I am creating a bot using the PyTelegramBotApi library. When I ask the user to enter a parameter, my goal is to accept if he only sends a message of type int or float, otherwise ask him to re-enter. When I use the code below, the bot receives and stores the int message sent by the user, but asks for re-entry if a float type message is entered.

import re
import telebot
from telebot import types

bot = telebot.TeleBot(TOKEN)
pattern = r'\d{1,7}\.\d'
def perimeter(message):
    global p, pattern
    if re.match(message.text, pattern) or message.text.isdigit():
        p = float(message.text)
        print('p:', p, type(p))
        bot.send_message(message.chat.id, "Message saved")
        
    else:
        msg = bot.send_message(message.chat.id, "Please try again!")
        bot.register_next_step_handler(msg, perimeter)
bot.infinity_polling()

Solution

  • Since you will accept an int or float, why not define your regex to match an int or a float, something like:

    pattern = r'\d+(\.\d*)?$'
    

    Then you can just use re.match() and not have to do any other check. Either it matches or it doesn't.

    Be sure to end your pattern with '$' as I show above, so that you don't accept a string that might starts with a valid int or float, but has additional junk characters afterward (like 12.34ZYX).

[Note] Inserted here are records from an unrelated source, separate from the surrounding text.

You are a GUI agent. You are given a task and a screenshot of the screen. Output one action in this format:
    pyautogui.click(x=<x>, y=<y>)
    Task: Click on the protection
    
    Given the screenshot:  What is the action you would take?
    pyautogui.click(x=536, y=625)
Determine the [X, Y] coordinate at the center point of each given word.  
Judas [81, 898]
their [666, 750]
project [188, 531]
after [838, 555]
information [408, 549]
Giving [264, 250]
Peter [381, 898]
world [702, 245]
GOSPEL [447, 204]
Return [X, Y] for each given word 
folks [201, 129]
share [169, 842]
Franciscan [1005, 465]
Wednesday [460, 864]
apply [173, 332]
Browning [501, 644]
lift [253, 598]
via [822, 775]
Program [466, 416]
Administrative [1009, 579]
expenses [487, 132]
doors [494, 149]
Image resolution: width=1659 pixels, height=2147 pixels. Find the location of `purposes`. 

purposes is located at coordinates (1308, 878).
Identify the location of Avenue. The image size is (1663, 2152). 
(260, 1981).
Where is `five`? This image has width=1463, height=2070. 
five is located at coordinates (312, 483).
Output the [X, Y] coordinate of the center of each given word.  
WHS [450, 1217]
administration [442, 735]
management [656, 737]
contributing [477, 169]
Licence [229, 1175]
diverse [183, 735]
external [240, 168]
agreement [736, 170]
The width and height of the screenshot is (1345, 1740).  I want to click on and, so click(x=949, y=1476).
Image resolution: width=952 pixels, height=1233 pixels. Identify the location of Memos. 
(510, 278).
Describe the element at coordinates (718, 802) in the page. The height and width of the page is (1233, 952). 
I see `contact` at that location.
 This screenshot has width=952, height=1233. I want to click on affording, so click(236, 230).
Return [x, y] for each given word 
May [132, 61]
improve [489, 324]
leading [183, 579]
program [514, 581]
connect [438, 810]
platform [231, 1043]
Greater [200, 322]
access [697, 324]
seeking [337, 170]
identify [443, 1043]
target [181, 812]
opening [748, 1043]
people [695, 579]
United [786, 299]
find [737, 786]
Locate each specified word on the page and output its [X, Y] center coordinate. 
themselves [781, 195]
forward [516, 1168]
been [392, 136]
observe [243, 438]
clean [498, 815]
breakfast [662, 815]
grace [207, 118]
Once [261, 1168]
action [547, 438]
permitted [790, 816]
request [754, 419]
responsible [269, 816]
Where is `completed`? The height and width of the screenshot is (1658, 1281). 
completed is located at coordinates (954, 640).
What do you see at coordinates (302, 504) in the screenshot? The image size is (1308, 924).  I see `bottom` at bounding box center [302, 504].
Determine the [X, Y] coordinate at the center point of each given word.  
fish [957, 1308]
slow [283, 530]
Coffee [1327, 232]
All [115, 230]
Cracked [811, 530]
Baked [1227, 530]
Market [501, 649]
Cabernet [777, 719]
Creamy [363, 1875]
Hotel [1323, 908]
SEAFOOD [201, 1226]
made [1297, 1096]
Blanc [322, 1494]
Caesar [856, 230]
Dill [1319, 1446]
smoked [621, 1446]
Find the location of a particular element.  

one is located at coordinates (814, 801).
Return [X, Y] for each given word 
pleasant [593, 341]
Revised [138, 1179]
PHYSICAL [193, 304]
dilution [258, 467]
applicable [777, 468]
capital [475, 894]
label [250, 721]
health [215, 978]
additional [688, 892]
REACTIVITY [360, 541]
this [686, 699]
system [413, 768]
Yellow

    Some other bits on your code:

    1. @ewz93's comment about having the arguments to re.match reversed is correct. The pattern should come first, and the string being matched comes second.

    2. global pattern, p is not necessary, at least looking at the code you posted. You do assign to p in your code, so you may be referencing it elsewhere later (but doing this through globals isn't the best Python practice). pattern is only read in this code, so your function can access the module-level pattern without declaring it global. If your function assigned a value to the module-level pattern, then you would need to use global.

    3. Having just created p as p = float(message.text), there shouldn't be any question about what type p is from there, so printing out type(p) will always be "float". It is good to include some kind of type output when using print() for debugging, often just doing print(repr(p)) is sufficient - repr() output usually includes some indication of the type (strs are in quotes, floats are formatted with decimal places, lists are shown in []'s, etc.). If you are using Python 3.6 or later, you could do this with an f-string like this: print(f"{p!r}"). The trailing !r is how you show that that value's repr should be displayed.